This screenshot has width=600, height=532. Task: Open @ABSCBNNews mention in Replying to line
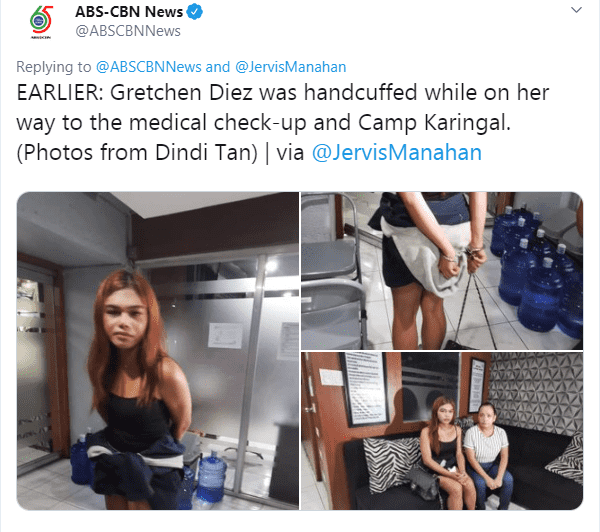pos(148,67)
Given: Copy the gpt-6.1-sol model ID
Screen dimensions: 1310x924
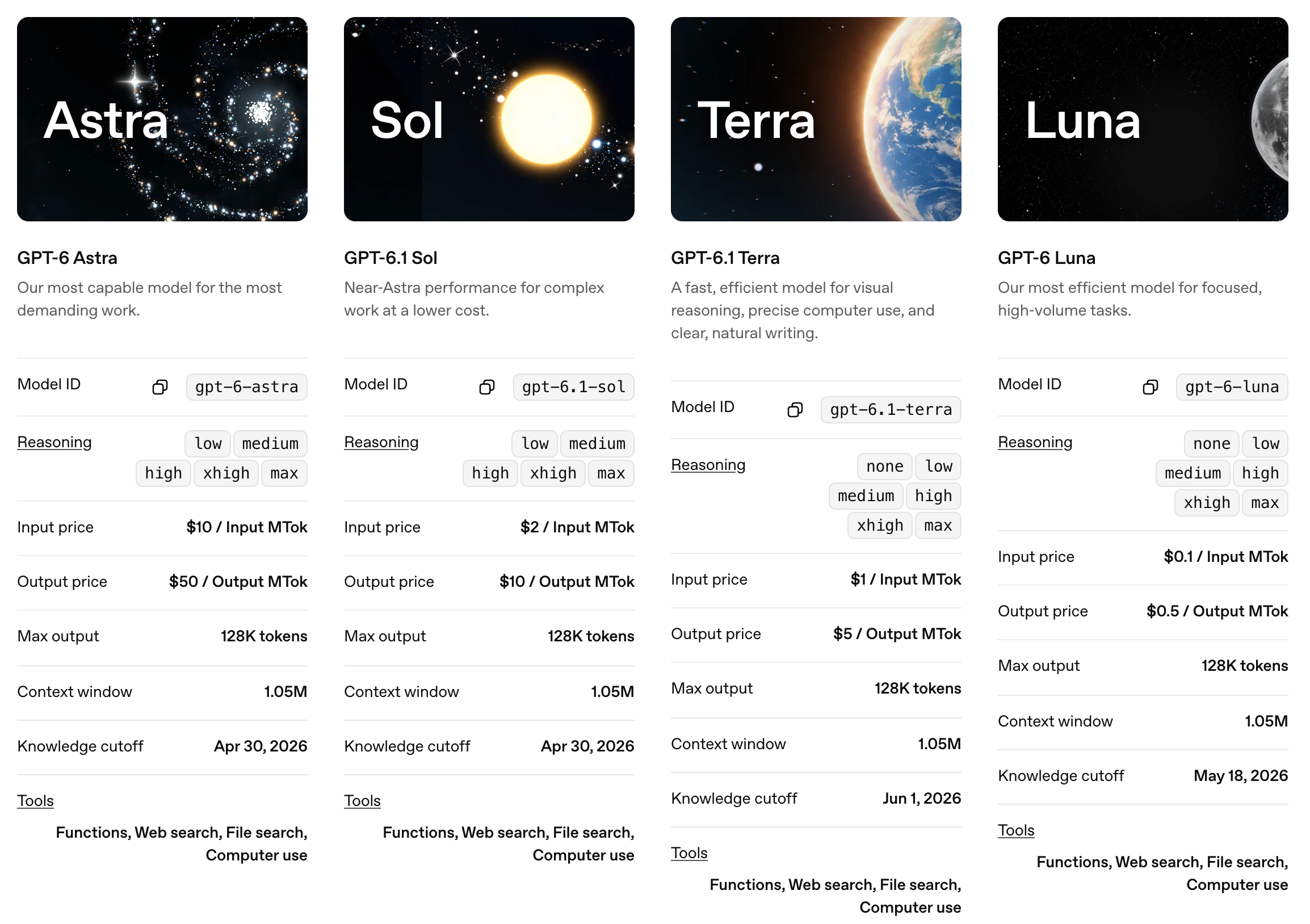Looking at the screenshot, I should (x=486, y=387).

....

## What is being asked:
Your answer must consist of the entries, unchanged, with no pictures in it.

## Written reply:
This screenshot has width=600, height=532. Task: Open @ABSCBNNews mention in Replying to line
pos(148,67)
Given: Copy the gpt-6.1-sol model ID
Screen dimensions: 1310x924
Looking at the screenshot, I should (x=486, y=387).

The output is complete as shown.